Living the Questions: March 2015

Theme for March
Salvation: The Practice of Resilience

Questions for contemplation and conversation on your own,
around the dinner table, in your journal, with each other

Download 3-2015-questions


  • What is saving your life right now?
  • How have you practiced resilience in your life?
  • How are you reminded that you are beloved with inherent worth and dignity?
  • How is your own well-being, or salvation, connected to the well-being of all?



“At the heart of resilience is a belief in oneself—yet also a belief in something larger than oneself. Resilient people do not let adversity define them. They find resilience by moving towards a goal beyond themselves, transcending pain and grief by perceiving bad times as a temporary state of affairs… It’s possible to strengthen your inner self and your belief in yourself, to define yourself as capable and competent. It’s possible to fortify your psyche. It’s possible to develop a sense of mastery.”
Hara Estroff Marano


“There is never time in the future in which we will work out our salvation. The challenge is in the moment; the time is always now.”
—James Baldwin



Salvation: preservation or deliverance from harm, ruin, or loss.
Salve: anything that soothes, mollifies, heals or relieves.
Salvare: to save, rescue, retrieve, deliver.
Salus: health, well-being, welfare, salvation, deliverance.
Resilience: the capacity to recover quickly from difficulties.
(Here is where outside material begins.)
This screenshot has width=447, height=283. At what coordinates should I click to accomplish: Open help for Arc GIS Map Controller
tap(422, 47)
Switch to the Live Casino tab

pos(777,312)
By what are you saved? And how?
Saved like a bit of string, tucked away in a drawer?
Saved like child rushed from a burning building, already singed and coughing smoke?
Or are you salvaged like a car part – the one good door when the rest is wrecked?
Do you believe me when I say you are neither salvaged or saved,
but salved, anointed by gentle hands where you are most tender?
Haven’t you seen the way snow curls down like a fresh sheet, how it covers everything, makes everything beautiful, without exception?
–Lynn Ungar


For Solitude
May you recognize in your life the presence,
power, and light of your soul.
May you realize that you are never alone,
that your soul in its brightness and belonging connect you intimately with the rhythm of the universe.
May you have respect for your individuality and difference.
May you realize that the shape of your soul is unique,
that you have a special destiny here,
that behind the façade of your life
there is something beautiful and eternal happening.

May you learn to see your self
with the same delight,
pride, and expectation
with which God sees you in every moment.
–John O’Donohue


“In Blackwater Woods”
Look, the trees are turning
their own bodies into pillars
of light,
are giving off the rich
fragrance of cinnamon
and fulfillment,
the long tapers of cattails
are bursting and floating away over
the blue shouldersof the ponds,
and every pond, no mater what its
name is, is nameless now.
Every year, everything
I have ever learned in my lifetime
leads back to this: the fires
and the black river of loss
whose other side is salvation,
whose meaning none of use will ever know.
To live in this world,
you must be able to do three things:
to love what is mortal;
to hold it against your bones knowing
your own life depends on it;
and, when the time comes to let it go,
to let it go.
–Mary Oliver


Finally, I gave up on obeisance,
and refused to welcome
either retribution or the tease
of sunny days.
As for the can’t-be-seen, the sum-of-all-details,
the One—oh, when it came
to salvation I was only sure
I needed to be spared
someone else’s version of it.

The small prayers I devised
had in them the hard sounds
of split and frost.

I wanted them to speak
as if it made sense to speak
to what isn’t there

in the beaconless dark.
I wanted them to startle
by how little they asked.
—Stephen Dunn



Unitarian Universalist Perspectives on Salvation and Other Words that are Difficult for Religious Liberals (Excerpt)
Alison Wohler, March 16, 2014 – Unitarian Universalist Society of Amherst

It is hard, I admit, to wrap our minds around a different way of looking at the word salvation that does not conjure crosses and trinities and confessionals. Let’s look at what salvation might mean to us as Unitarian Universalists, part of the liberal religious tradition.

The Latin root for salvation is a word meaning health. Salus.
We come into these religious communities with loneliness and disconnection, lethargy and frustration, hopelessness and despair, sin and guilt, pain and fear.

We are saved with compassion, acceptance, love, respect, hope, honesty, awe and wonder, equity, freedom, community, fellowship, and reconciliation.

People often talk about “salvation by faith” and “salvation by character” or “good works,” but sometimes salvation comes purely by grace. Whether you believe it is the grace of God or the grace of a random and unearned stroke of good luck from the Universe, nevertheless grace abounds. We have all felt it.

In Unitarian Universalism we do not speak often of salvation. But we practice it.

Salvation as wholeness, reconciliation, reunion…
Salvation as limitlessly better possibility….

We are saved and salved by each other, and by Universal grace.